TASK DESCRIPTION:
Answer these about the bavette steak guide:
(a) From which part of the animal is bavette taken?
(b) How many expressions of bavette does the butchery offer?
(c) Where are the cattle for the Grass-Fed Bavette raised?

** start TEXT TO READ **

How to Cook Bavette Steak Perfectly
Thomas Joseph Butchery — The Cut Guide
How to Cook Bavette Steak Perfectly
Bavette is the cut that professional chefs have been quietly reaching for while everyone else queued for fillet. Bold, flavour-packed and brilliantly versatile — but only if you know how to cook it. This is the definitive guide from the team at Thomas Joseph Butchery.
Ask any serious chef what they eat on their day off and bavette comes up more often than you'd think. It's not the most famous cut — that's the ribeye's territory — and it's not the most tender — that's the fillet's — but it may well be the most flavourful. Taken from the flank of the animal, bavette has a beautifully loose, open grain and a depth of beefiness that puts many more expensive cuts in the shade. The catch? It rewards those who know how to cook it and punishes those who don't. Get it right and you'll never look back. This guide makes sure you get it right.
"Bavette rewards confidence. High heat, short cook, generous rest, slice against the grain. Four rules. Infinite reward."
First Things First Choose Your Bavette — The TJB Range
Before you even think about the pan, it matters what you're putting in it. At TJB we offer three expressions of bavette, each with a distinct character:
Grass-Fed Bavette
Sourced from native British cattle raised on small, independent UK farms and aged on the carcass for maximum depth of flavour. This is the bavette that converted most of our customers — rich, deeply beefy and expertly trimmed for the perfect finish. Grass-fed and pasture-raised, the fat has a clean, natural sweetness that complements the bold character of the cut. The starting point for anyone new to bavette, and the one our butchers reach for on their own grills.

** end TEXT TO READ **
** start GIVEN MATERIAL **

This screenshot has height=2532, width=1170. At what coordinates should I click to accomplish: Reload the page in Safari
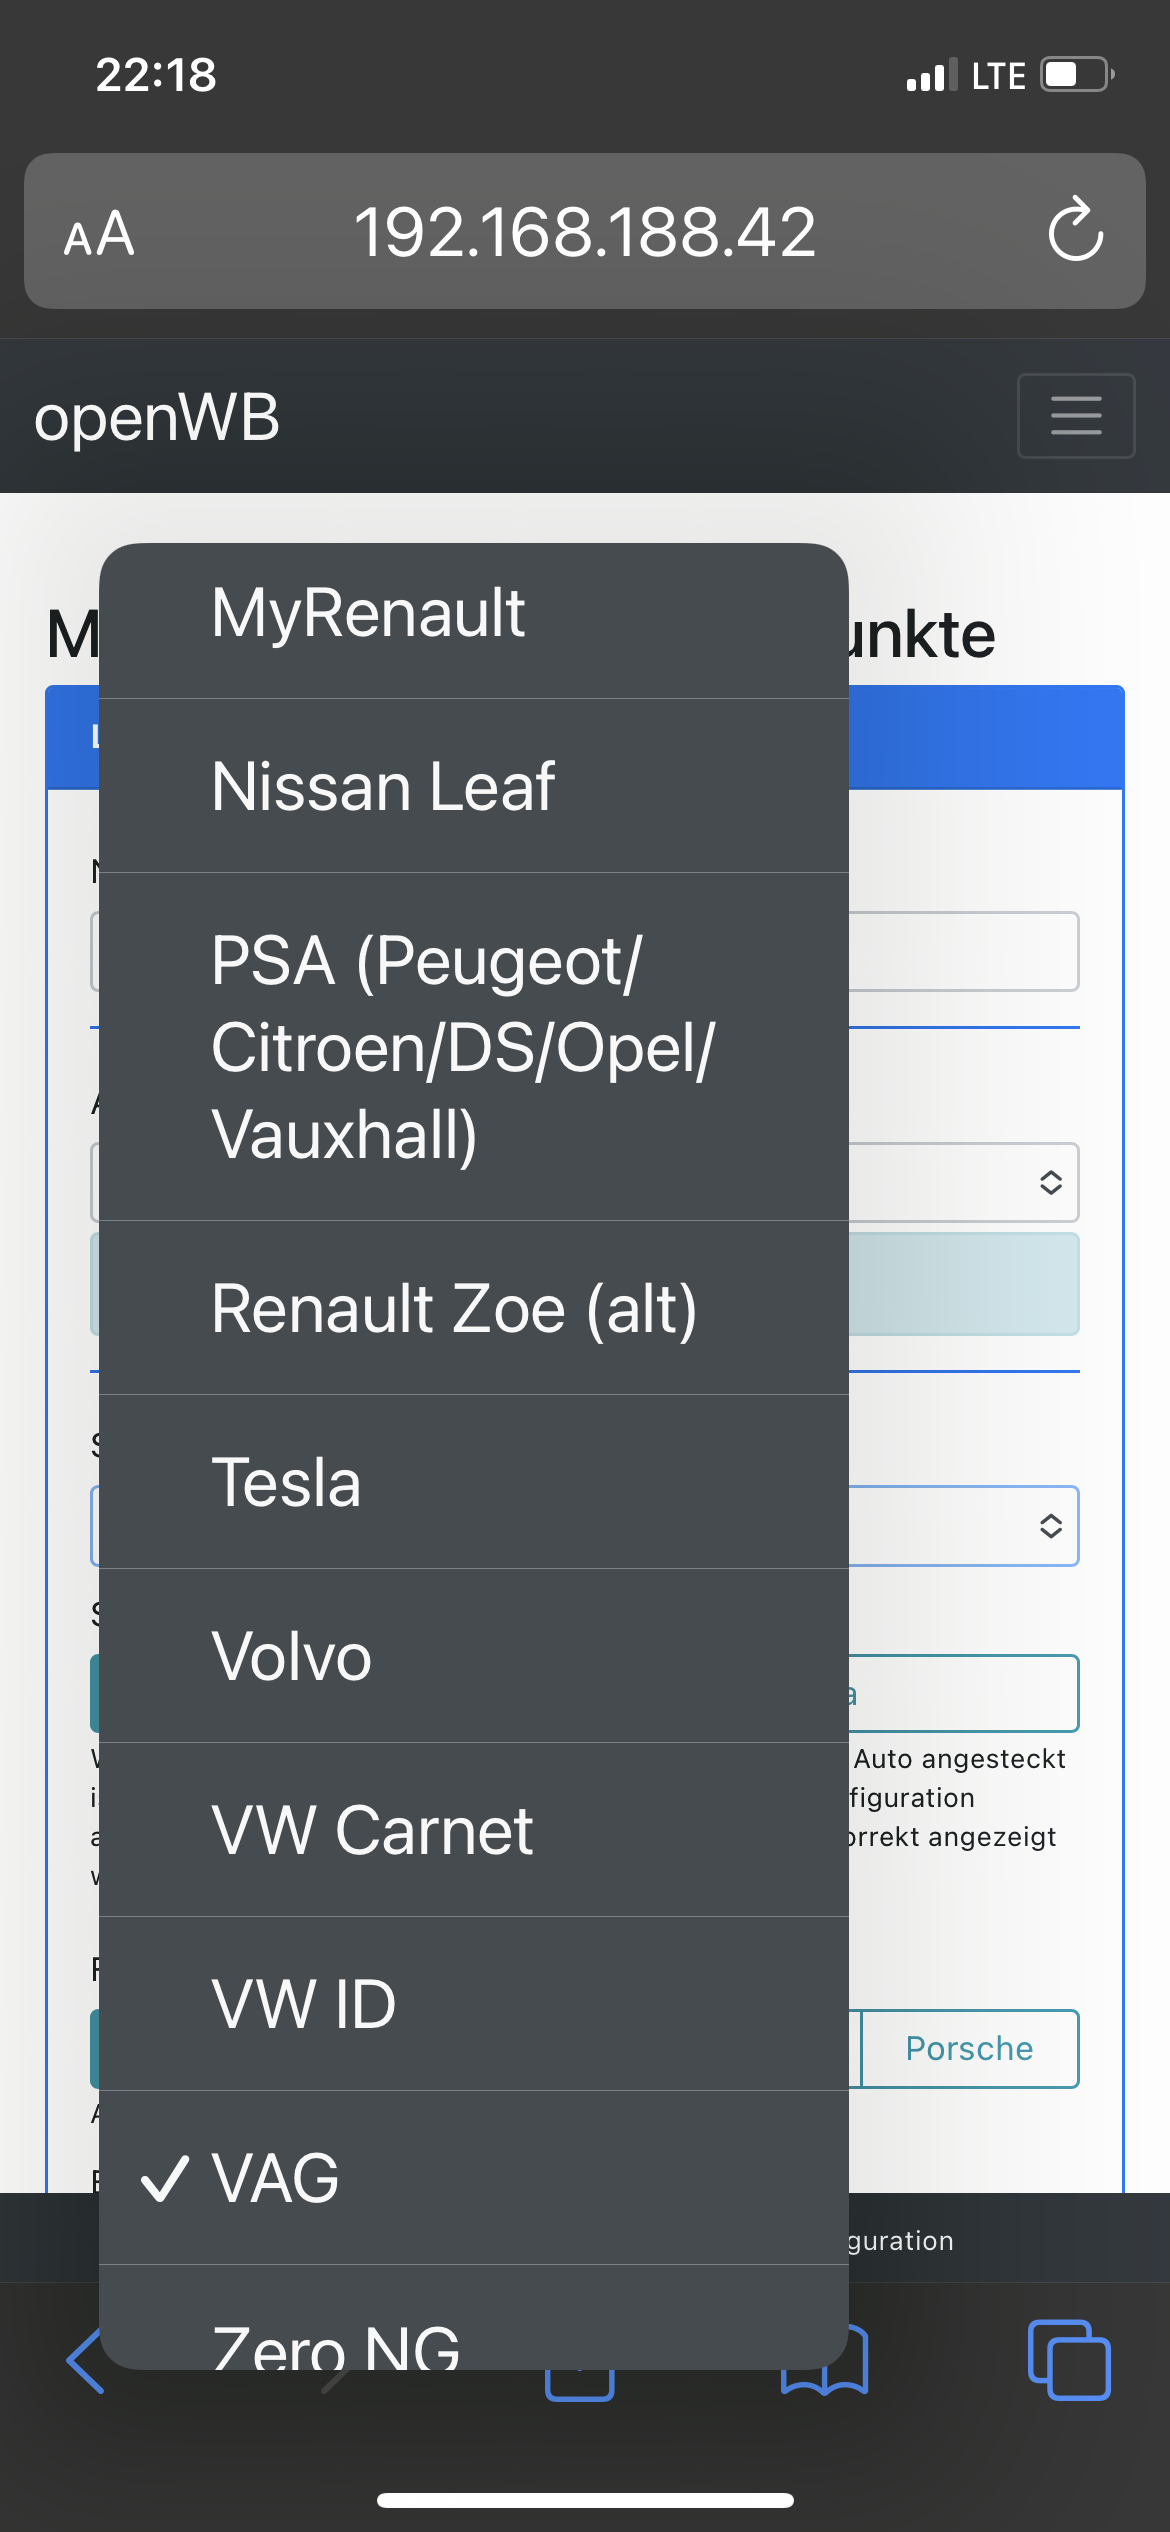1075,231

** end GIVEN MATERIAL **

SOLUTION TO THIS EXERCISE:
(a) The flank.
(b) Three.
(c) On small, independent UK farms.